Its been awhile since I last had a stroke-of-realization like the one I got on this normal and unseeming Saturday.

Waking up to an awesome Saturday after having a long weekday is always awesome which only makes it even more awesome with a quiet Friday (almost done with my sleep debt lol). Started my morning with my usual daily ritual of cleansing and prayer followed by a light breakfast before setting out for my intended activities. With several hours before heading off, I did some good fragging with MW 2 to blow some, much needed, steam off before wolfing down on the last few pages of one of my older books which, I am quite surprised, still had a lot to teach me.

Also manage to catch an old favourite Disney Animation "Anastasia". Man the nostalgic feeling that filled me was priceless as the Richard Marx & Donna Lewis and Aaliyah tracks ran during the credits. Nostalgia is an interesting thing. It feels like an good old buddy, always warm, friendly, and never fails to lift you up. And of late, been having many of these nostalgia incidents as if I'm an ancient old gramps. I'm only 23.

Anyhoo, after completing my plans for the day, as I reflected on my week I realize how compelling the concept of commitment is. I've lived a great life as a kid, teen, adolesence and a young adult and never had much (or any at all) commitment in life. I've known some who anchor themselves to whatever they're intended purpose is on and stay with it like a Coyote straped to a rocket. I've known some who choose to drop it all somewhere along the way and go in the next road. I've known some who turn they're back and walk in the opposite direction.

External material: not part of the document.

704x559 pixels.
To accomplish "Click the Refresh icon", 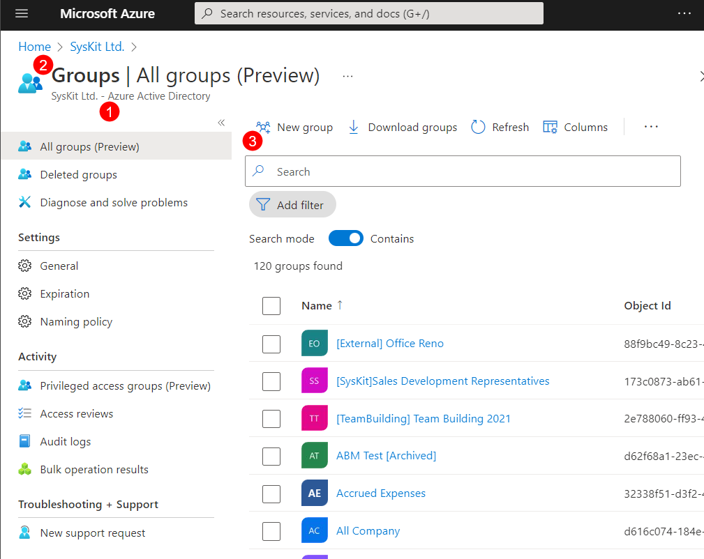I will pyautogui.click(x=478, y=127).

This got my thinking "where among the three do I stand on the core aspects in my life?". Do I commit like "For the win!!" or do I commit "One atta time boy"? Another building block for my march in life *shwink*

Tuesday, March 02, 2010

RUMBLE RUMBLE

The air was filled with objections and angry argument as the men and women voiced out their disagreement to the appointment of the new Warlord. The Warlord observed, amused even, at the nonsense blurted out by these Counselors. "Fools" mused the Warlord.

He finally raised his gloved hand to capture the attention of the arguing Counselors. When silence filled the room and all eyes were on him, he stood-up to his full height. Clad in the finest clothes, the Warlord was an imposing figure as he was easily a head taller than the tallest Counselor in the room.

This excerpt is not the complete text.